» **WHAT IS ASKED**: Pick up the Titanic survival walkthrough below at its final line and keep writing it from there.

» **PASSAGE SHOWN**:
---*---

The Data

The below kernel summarises an approach I took to the infamous Titanic challenge

A number of predictive techniques are implemented, comparing cross-validated results to submission results:

Data set-up

First, lets load-in our dependencies :

library(plyr) # means
library(dplyr) # data-cleaning
library(stringr) # data-cleaning
library(naniar) # missing data visualisation
library(ggplot2) # visualising predictors
library(rpart) # decision trees
library(rattle) # visualise decision trees
library(rpart.plot) # visualise decision trees
library(randomForest) # random forests
library(party) # conditional inference trees
library(partykit) # conditional inference trees
library(caret) # support vector machines 
library(e1071) # support vector machines
library(RColorBrewer)
library(Hmisc)
library(caTools) # cross validation 
library(kableExtra) # markdown tables

Then load in our train & test data-sets

# Read in .csv files
train <- read.csv("train.csv")
test <- read.csv("test.csv")

# Create survived column in test set
test$Survived <- NA
# Bind test and train data to create new variables in both sets
combined <- rbind(train, test)
# Check data
str(combined)

Data Cleaning

Let’s first examine which variables are missing data

# Convert all blanks to NA
combined[combined==""]  <- NA 
# Check our missing data situation 
miss <- sapply(combined[-2], function(x) sum(is.na(x)))
x
PassengerId 0
Pclass 0
Name 0
Sex 0
Age 263
SibSp 0
Parch 0
Ticket 0
Fare 1
Cabin 1014
Embarked 2

“Age” & “Cabin” are missing significant amounts of data, with a slightly higher proportion of cabin details missing for males

We can check whether missing cabin information is spread evenly across passenger “class”

Perhaps unsuprisingly, there is more missing information in the lower classes. I’m going to presume better historical records are maintained for affluent passengers

Let’s examine missing data for Cabin x SibSp (i.e. number of siblings)

Missing data for Cabin appears to rise as SibSp rises (i.e. more siblings == more missing data). This may suggest a systematic bias in record keeping of higher-occupancy cabins.

Generally, a feature with this much missing is a lost cause, & risks significantly biasing a model. Potentially a feature could be extracted utilising cabin details for first class passengers as this data is more complete. However, I opted not to proceed further with this variable

Passenger’s age has ~ 20% missing data, & therefore is suitable for missing value imputation. Below I have fitted a decision tree to predict missing values, utilising other variables as predictors of missing values. A decision tree was Previous favored over linear regression as previous attempts were sub-optimal, producing negative age values

# Use a decision tree to predict missing values
# Create DF with missing age values removed 
NoMissing <- combined %>% filter(!is.na(Age))

---*---

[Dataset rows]

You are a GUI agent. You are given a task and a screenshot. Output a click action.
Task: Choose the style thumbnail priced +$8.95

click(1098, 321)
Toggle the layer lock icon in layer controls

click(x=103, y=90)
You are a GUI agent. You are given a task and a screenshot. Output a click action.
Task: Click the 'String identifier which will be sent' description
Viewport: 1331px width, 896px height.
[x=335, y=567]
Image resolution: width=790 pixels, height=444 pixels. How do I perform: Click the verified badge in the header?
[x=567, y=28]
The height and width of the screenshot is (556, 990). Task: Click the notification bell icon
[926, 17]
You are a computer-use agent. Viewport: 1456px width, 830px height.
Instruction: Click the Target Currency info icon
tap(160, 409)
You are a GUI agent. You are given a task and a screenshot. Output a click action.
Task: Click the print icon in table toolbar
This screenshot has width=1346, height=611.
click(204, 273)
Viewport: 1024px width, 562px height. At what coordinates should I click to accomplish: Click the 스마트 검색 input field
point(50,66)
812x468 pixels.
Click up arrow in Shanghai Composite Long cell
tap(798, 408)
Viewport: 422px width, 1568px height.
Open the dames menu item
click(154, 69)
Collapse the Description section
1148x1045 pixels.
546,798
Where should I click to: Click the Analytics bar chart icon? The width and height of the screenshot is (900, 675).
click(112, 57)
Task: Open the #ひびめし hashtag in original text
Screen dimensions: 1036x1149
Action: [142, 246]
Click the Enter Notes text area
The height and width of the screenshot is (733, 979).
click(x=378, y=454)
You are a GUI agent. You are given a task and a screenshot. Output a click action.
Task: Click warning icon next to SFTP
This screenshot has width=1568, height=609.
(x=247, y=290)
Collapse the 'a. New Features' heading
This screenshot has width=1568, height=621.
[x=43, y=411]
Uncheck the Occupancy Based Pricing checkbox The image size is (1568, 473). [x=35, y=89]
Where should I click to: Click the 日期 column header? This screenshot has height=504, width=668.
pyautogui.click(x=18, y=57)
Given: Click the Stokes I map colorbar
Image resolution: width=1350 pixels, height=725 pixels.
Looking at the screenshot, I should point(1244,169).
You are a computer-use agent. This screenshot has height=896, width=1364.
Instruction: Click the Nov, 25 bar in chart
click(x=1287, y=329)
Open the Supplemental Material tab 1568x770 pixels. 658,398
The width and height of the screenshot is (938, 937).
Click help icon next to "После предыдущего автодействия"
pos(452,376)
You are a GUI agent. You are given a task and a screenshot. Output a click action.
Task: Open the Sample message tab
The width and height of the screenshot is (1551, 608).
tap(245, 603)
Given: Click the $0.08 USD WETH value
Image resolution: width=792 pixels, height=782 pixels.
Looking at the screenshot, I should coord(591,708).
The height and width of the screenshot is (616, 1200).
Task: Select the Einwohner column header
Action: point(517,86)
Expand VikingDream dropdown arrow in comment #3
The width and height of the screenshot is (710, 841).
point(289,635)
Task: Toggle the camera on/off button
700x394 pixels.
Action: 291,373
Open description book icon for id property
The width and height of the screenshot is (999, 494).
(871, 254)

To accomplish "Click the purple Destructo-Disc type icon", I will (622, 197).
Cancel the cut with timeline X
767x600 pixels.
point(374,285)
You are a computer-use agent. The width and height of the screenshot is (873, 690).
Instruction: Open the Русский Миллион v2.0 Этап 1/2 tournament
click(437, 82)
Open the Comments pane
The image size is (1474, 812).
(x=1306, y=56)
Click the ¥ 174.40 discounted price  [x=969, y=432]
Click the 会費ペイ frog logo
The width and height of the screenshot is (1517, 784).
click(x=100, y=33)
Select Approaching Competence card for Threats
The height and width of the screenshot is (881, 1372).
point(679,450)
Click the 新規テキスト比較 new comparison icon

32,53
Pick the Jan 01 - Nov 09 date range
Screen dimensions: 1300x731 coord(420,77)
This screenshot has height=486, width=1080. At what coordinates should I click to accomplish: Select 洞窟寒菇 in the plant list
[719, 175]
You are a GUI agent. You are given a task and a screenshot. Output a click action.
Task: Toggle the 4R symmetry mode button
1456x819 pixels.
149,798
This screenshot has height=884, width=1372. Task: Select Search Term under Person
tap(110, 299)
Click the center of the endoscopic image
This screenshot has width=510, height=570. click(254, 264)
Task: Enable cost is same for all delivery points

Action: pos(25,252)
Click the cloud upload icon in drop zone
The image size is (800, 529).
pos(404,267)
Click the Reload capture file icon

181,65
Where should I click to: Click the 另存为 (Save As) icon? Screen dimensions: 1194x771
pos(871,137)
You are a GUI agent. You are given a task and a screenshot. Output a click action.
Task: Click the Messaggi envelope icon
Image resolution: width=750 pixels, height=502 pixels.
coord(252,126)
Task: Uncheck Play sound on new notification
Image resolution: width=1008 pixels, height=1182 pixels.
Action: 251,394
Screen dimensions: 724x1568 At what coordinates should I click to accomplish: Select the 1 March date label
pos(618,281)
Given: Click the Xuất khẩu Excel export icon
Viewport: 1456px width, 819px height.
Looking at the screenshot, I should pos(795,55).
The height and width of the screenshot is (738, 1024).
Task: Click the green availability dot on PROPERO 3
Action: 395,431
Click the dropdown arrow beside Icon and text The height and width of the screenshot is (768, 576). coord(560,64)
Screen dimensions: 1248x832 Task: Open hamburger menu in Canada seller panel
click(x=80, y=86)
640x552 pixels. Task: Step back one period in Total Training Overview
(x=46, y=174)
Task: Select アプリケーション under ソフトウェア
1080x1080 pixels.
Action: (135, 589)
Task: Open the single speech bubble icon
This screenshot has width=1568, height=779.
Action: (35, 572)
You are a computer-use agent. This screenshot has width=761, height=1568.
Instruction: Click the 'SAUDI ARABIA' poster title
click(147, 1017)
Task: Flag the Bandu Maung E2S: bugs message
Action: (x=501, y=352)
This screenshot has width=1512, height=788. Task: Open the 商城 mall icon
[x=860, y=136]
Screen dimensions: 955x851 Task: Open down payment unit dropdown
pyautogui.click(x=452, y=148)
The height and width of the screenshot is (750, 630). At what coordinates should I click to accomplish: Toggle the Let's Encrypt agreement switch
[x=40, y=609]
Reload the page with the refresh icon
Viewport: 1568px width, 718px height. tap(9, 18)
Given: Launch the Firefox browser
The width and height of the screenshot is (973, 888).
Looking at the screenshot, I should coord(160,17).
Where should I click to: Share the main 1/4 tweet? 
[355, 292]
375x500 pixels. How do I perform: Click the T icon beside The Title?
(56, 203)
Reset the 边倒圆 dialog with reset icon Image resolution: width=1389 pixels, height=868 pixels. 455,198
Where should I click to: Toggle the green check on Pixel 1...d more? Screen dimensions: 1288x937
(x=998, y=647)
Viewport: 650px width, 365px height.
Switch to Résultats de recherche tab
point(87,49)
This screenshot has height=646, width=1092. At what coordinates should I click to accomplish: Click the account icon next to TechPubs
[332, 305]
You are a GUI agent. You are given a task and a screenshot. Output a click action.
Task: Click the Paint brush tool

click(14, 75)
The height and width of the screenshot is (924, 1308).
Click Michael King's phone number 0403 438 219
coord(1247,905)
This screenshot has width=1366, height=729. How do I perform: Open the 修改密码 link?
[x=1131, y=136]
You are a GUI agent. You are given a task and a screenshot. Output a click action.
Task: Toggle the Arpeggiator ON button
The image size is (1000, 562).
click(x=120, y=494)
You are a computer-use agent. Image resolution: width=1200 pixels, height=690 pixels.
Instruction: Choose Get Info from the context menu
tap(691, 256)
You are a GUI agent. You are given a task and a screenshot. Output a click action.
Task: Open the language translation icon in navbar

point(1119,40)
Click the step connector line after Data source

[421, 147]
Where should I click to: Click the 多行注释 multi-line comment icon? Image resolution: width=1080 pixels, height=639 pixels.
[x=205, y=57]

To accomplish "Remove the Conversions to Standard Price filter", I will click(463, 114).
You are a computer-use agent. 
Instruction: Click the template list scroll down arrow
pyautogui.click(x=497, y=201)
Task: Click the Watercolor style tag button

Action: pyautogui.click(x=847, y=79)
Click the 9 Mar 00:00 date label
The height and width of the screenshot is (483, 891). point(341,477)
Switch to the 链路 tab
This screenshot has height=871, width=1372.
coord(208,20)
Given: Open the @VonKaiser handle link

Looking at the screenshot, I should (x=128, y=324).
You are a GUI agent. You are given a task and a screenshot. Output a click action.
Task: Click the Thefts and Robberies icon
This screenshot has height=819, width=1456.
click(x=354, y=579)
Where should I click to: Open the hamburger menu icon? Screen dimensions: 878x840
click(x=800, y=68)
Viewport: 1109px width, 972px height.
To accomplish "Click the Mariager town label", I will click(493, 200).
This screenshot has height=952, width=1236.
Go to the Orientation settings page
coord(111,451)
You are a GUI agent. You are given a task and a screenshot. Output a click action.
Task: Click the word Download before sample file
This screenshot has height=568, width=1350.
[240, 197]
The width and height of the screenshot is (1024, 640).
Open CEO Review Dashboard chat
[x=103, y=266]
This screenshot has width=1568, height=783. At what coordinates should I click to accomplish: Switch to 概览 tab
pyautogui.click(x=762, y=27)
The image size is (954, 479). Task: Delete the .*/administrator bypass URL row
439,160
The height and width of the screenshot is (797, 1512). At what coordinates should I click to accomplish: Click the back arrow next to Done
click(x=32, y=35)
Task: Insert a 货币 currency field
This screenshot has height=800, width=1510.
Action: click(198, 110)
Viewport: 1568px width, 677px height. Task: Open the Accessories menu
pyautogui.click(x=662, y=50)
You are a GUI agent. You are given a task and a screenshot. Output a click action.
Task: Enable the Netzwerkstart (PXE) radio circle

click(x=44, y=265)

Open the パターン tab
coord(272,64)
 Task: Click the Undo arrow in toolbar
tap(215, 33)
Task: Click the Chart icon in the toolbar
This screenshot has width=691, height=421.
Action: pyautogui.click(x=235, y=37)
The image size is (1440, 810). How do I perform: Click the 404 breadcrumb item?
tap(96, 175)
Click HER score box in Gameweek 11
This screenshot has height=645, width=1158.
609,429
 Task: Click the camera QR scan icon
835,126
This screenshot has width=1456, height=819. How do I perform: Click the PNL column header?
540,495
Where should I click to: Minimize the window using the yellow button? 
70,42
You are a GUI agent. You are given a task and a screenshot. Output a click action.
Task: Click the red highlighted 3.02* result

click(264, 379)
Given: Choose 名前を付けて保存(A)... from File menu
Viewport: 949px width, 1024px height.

---*---

» **ANSWER TO THE PROBLEM**:
# Create a predictive model for age
fit.missing <- rpart(Age ~ Pclass + Sex + SibSp + Parch + Fare + Embarked, 
                  data = NoMissing)
# Examine the model 
summary(fit.missing)
# Examine the coefficients
fit.missing
# Create 'age predicted' column from fit.missing, into initial data-set
combined <- combined %>% 
  mutate(age.predicted = predict(fit.missing, .)) %>% 
  # Replace NAs in combinedd$Age, with age.predicted 
  mutate(Age = ifelse(is.na(Age), age.predicted, Age))
# Remove predicted age column 
combined$age.predicted <- NULL
print(fit.missing)

# Replace any values below 1 with 1 to keep consistent with age-data
combined$Age[combined$Age < 1] <- 1

A small number of data-points were missing from port of embarkment, which have been corrected

# replace missing embarked values
combined$Embarked[c(62,830)] = "S"
combined$Embarked <- factor(combined$Embarked)

With one missing fare value, we can safely replace this with the median without biasing our model

# replace missing fare value 
combined$Fare[1044] <- median(combined$Fare, na.rm = TRUE)

Finally, I have made some corrections to some implausible values that previous kernels have identified

# Data-set errors
# The following fixes SibSp/Parch values for two passengers (Id=280 and Id=1284) according to this kernel 
# because a 16 year old can’t have a 13 year old son!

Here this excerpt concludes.